De notre correspondant
M ILLE huit cents médecins de soixante-quatre pays ont participé à Lyon durant trois jours au 12e Congrès de l'Association mondiale de médecine de catastrophe et d'urgence. Derrière ces journées riches en échanges (1), se pose la question d'un consensus mondial, toujours introuvable, dans les réponses aux catastrophes naturelles et aux crises sanitaires.
« L'aide médicale d'urgence sert trop souvent d'alibi aux pays riches qui ne veulent pas intervenir politiquement. Son vrai danger est qu'elle masque l'indifférence ». Invité d'honneur du congrès, Boutros Boutros Ghali, ancien secrétaire général de l'ONU, en a donné le ton dès l'ouverture. Car au-delà des dizaines de communications scientifiques, des expositions de matériels de toute nature et des démonstrations médico-techniques, le congrès de Lyon devait marquer, de l'aveu même de ses organisateurs, un tournant : l'ère des commandos de french doctors est révolue. Aux premiers soins d'urgence, « doivent impérativement succéder l'aide au retour des réfugiés, le déminage, le soutien de l'agriculture », a notamment martelé Boutros Boutros Ghali.

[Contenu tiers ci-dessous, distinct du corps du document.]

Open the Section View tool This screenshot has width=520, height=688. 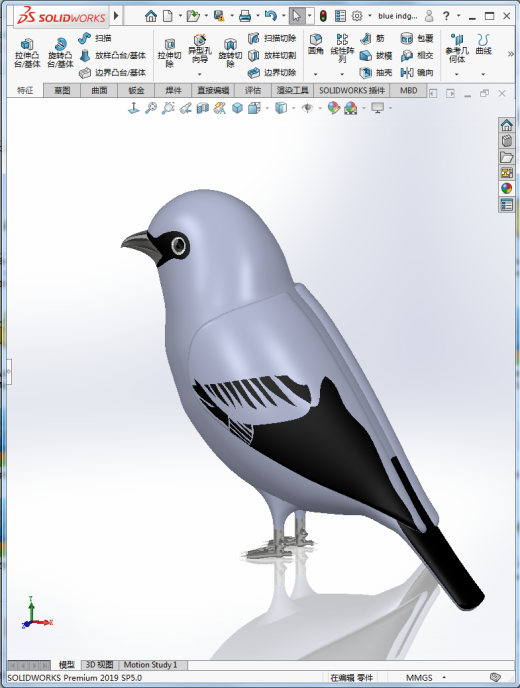202,108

Autre symbole de l'évolution : c'est aussi la première fois depuis sa création en 1976 que l'association mondiale avait invité à son congrès les agences de l'ONU, le CICR, les principales ONG et l'Union européenne. Or, surprise : tout le monde a répondu présent. « Aujourd'hui, explique le Dr Abdelhamid Saïdi, cardiologue aux urgences du CHU de Lyon et directeur international de l'association, plus personne n'accepte l'anarchie qui règne encore dans la réponse d'urgence aux grandes catastrophes. Et notre association de médecins qui travaillent bénévolement à l'échange des savoirs entre pays riches et pauvres, à la recherche de consensus, commence à intéresser. La preuve ? Pour la première fois, en janvier, l'OMS, dont la mission n'est pourtant pas l'urgence, s'est tournée vers nous : nous allons lancer ensemble des programmes de formation spécialisée, d'abord dans les universités africaines ».
Une antenne par continent
Malgré la faiblesse de ses moyens (aucune subvention publique, quelques dons d'entreprises, de mécènes, et surtout, les cotisations de ses quatre cents membres), l'Association mondiale de médecine d'urgence a réussi à tisser depuis vingt-six ans « un réseau international d'information absolument sans équivalent » sur les protocoles de l'urgence dans toutes les situations, affirme avec passion son président, le Pr Steven Rottman, professeur de santé publique à Los Angeles. En s'appuyant sur un atout maître : l'indépendance. En « fédérant l'action d'urgentistes bénévoles du monde entier », elle n'a pas seulement prolongé l'utopie des anesthésistes-réanimateurs fondateurs de 1976, les Prs Wolfgang Dick (Mayence, Allemagne) et Peter Safar (Pittsburgh, Etats-Unis). Elle a contribué concrètement à « une élévation incontestable du niveau général des réponses fournies par tous les pays aux catastrophes et aux crises », insiste-t-il. L'association se fixe deux nouveaux objectifs pour les cinq prochaines années : parvenir à ce que chaque pays possède un correspondant permanent, à la fois « interlocuteur fiable reconnu par les pouvoirs publics » et capable de fédérer toutes les forces publiques et privées au niveau national en cas de catastrophe. Et bâtir des antennes - probablement une par continent - concentrant spécialistes et moyens d'intervention. La première pourrait être prochainement créée en Europe, avec le soutien de l'Union européenne.
(1) World Association for Disaster and Emergency Medecine (WADEM).
Outre le soutien d'une douzaine de sociétés savantes du monde entier spécialisées dans l'urgence, ce congrès était placé sous la double présidence du Pr Paul Petit, patron du SAMU de Lyon et président de la Fédération nationale des SAMU, et du Dr Xavier Emmanuelli, ancien secrétaire d'Etat à l'Action humanitaire.